In its list of mascots Channel V also had a range of animated characters. There was Bai, a plump Maharashtrian maid, known for her catchphrase “Itna paisa mein itnayich milenga.” (This is what you get at this price). There was Simpu Singh, a Punjabi schoolteacher always taken advantage of by his naughty students. And the most bizarre of them all – Banjo and Macho, the “space khalasis”. These were two Punjabi truck drivers who travel through space and encounter, among other sights, intergalactic dogs. The clay-motion promo was discontinued after a short run, probably when the suits realised how Macho and Banjo sounded when said with a Punjabi accent.
But no character from the Channel V stable became as popular as Lola Kutty. Played by Anuradha Menon, Lola Kutty was a Malayali woman who had come to Mumbai from Kerala to make it big. Positioned as the “Channel [V] resident beauty on duty”, Lola Kutty quickly won over viewers. Her thick Malayali accent, distinctive costume (spectacles, Kanjeevaram saris and gajra gracing her curly hair), and unusual one-liners (“One man’s beard is another man’s Velcro”) made her wildly stand out among the channel’s other conventional VJs.
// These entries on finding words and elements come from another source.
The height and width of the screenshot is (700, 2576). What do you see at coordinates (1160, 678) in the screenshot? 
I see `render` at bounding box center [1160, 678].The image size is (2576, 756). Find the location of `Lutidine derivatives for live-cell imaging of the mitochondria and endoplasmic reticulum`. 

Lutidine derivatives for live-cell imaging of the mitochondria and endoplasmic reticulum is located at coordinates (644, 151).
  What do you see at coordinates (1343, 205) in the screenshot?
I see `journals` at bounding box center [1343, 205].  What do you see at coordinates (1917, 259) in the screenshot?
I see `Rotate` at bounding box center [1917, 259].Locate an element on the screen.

From featuring in minute-long promos, Lola Kutty graduated to hosting shows and interviewing Bollywood celebrities. She was often accompanied by her sidekick Alex, a curly-haired village fool from her hometown, always seen in shiny shirts and folded mundu. Together with Alex, Lola Kutty featured in numerous Channel V promos, including parody covers of Western pop hits.
These sketches, spots and characters will now reside in our hearts (and the internet) as misty-eyed nostalgia, always welcome to be revisited as Indian television keeps getting duller and more conservative by the day.